Published in final edited form as: Mol Genet Metab. 2014 Jan 31;111(4):477–483. doi: 10.1016/j.ymgme.2014.01.013

GLUT3 Gene Expression is Critical for Embryonic Growth, Brain Development and Survival

Mary O Carayannopoulos 1, Fuxia Xiong 2, Penny Jensen 1, Yesenia Rios-Galdamez 3, Haigen Huang 3, Shuo Lin 3, Sherin U Devaskar 2,*
PMCID: PMC4536922  NIHMSID: NIHMS695635  PMID: 24529979

Abstract

Glucose is the primary energy source for eukaryotic cells and the predominant substrate for the brain. GLUT3 is essential for trans-placental glucose transport and highly expressed in the mammalian brain. To further elucidate the role of GLUT3 in embryonic development, we utilized the vertebrate whole animal model system of Danio rerio as a tractable system for defining the cellular and molecular mechanisms altered by impaired glucose transport and metabolism related to perturbed expression of GLUT3. The comparable orthologue of human GLUT3 was identified and the expression of this gene abrogated during early embryonic development. In a dose-dependent manner embryonic brain development was disrupted resulting in a phenotype of aberrant brain organogenesis, associated with embryonic growth restriction and increased cellular apoptosis. Rescue of the morphant phenotype was achieved by providing exogenous GLUT3 mRNA. We conclude that GLUT3 is critically important for brain organogenesis and embryonic growth. Disruption of GLUT3 is responsible for the phenotypic spectrum of embryonic growth restriction to demise and neural apoptosis with microcephaly.

Keywords: Embryonic growth restriction, microcephaly, apoptosis

Introduction

Facilitative glucose transporter isoform GLUT3 is primarily expressed in mammalian neurons and trophoblasts. In both locations, GLUT3 mediates glucose transport and availability for fueling oxidative metabolism (16). Previous investigations employing a mouse model reveal that homozygous loss of GLUT3 caused early embryonic demise related to the absence of GLUT3 in the trophectoderm (5). In contrast, mice heterozygous for the null mutation are viable, exhibiting phenotypic changes characterized by mild fetal growth retardation that resolves soon after birth (5). Additionally, aberrant neurobehavior and seizures are observed but only by electroencephalogram (26). Thus, heterozygous expression of GLUT3 (50% reduction from that of wild type) did not result in major phenotypic abnormalities related to structural development of either the feto-placental unit or the brain (5).
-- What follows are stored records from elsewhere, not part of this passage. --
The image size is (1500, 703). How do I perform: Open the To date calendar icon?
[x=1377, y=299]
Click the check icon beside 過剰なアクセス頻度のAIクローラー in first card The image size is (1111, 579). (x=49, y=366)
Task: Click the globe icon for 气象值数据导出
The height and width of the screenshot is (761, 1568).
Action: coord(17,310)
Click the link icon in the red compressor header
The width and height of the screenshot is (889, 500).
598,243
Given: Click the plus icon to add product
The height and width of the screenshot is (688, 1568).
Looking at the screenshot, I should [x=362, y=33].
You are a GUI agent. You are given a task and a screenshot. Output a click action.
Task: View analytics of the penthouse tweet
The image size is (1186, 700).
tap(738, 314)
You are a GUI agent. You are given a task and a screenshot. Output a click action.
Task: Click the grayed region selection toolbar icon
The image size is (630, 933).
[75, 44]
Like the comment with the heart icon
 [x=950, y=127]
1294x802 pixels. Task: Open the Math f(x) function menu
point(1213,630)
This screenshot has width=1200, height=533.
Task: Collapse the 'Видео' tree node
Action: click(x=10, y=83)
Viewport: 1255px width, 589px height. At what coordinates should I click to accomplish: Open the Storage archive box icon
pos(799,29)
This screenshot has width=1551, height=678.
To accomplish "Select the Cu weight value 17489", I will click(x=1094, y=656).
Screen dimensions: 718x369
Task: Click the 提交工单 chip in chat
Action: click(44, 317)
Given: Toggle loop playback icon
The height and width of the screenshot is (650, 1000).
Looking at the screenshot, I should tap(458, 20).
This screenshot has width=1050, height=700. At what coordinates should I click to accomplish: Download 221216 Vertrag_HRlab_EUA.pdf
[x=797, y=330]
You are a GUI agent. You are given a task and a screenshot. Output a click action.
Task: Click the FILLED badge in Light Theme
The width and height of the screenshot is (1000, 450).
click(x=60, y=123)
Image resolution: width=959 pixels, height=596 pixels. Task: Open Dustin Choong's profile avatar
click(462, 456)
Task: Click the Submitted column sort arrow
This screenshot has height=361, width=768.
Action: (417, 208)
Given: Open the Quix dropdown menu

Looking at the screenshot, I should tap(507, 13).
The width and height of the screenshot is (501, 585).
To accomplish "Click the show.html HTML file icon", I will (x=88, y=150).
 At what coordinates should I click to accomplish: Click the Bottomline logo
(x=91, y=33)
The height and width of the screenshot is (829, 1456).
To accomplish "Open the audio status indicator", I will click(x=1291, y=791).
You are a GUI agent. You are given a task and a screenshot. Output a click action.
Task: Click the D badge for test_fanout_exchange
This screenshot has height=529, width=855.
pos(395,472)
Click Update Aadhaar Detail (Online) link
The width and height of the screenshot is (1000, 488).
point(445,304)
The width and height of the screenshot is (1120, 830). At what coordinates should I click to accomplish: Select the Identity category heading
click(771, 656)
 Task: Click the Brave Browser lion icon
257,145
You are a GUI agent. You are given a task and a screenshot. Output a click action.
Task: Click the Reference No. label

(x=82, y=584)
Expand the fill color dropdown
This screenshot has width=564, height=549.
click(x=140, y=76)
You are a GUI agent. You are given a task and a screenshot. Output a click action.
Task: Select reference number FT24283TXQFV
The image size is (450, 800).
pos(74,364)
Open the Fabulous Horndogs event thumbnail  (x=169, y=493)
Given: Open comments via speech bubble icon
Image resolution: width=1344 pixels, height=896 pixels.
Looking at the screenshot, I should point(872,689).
Therefore, we hypothesized that the embryonic effects of impaired GLUT3 expression may occur independent of placental effects and may not be phenotypically evident until greater inhibition than heterozygosity is achieved. To test this hypothesis, we employed zebrafish (Danio rerio), a unique vertebrate animal model that lacks a placenta - which allowed us to selectively knock-down GLUT3 and explore the impact of a dose-dependent decrease in GLUT3 expression on embryonic development. These studies revealed that dose-dependent impaired expression of this glucose transporter resulted in a spectrum of phenotypes ranging from relatively mild embryonic growth restriction to complete embryonic demise. Additionally, structural changes in brain development were evident related to increased apoptosis and microcephaly. Interestingly, this morphant phenotype could be rescued by the introduction of either zebrafish or rat GLUT3 mRNA but not zebrafish GLUT1 mRNA, thus supporting and assigning specificity of GLUT3 expression in the causation of these observed phenotypic effects.

Experimental Procedures

Zebrafish maintenance and general procedures

Zebrafish were maintained and staged as described previously (10,22). Wild-type zebrafish stocks were used throughout this study. Fish were maintained in a photoperiod of 14L:10D in egg water at a constant temperature of 28.5°C and fed three times daily. For all experiments, embryos were obtained by in vitro fertilization according to standard procedures (22). Embryos were dechorionated with watchmaker forceps. To inhibit pigmentation, egg water was supplemented with 0.003% (wt/vol) 2-phenylthiourea (PTU). All chemicals were from Sigma Chemical Co. (St. Louis, MO) unless otherwise specified.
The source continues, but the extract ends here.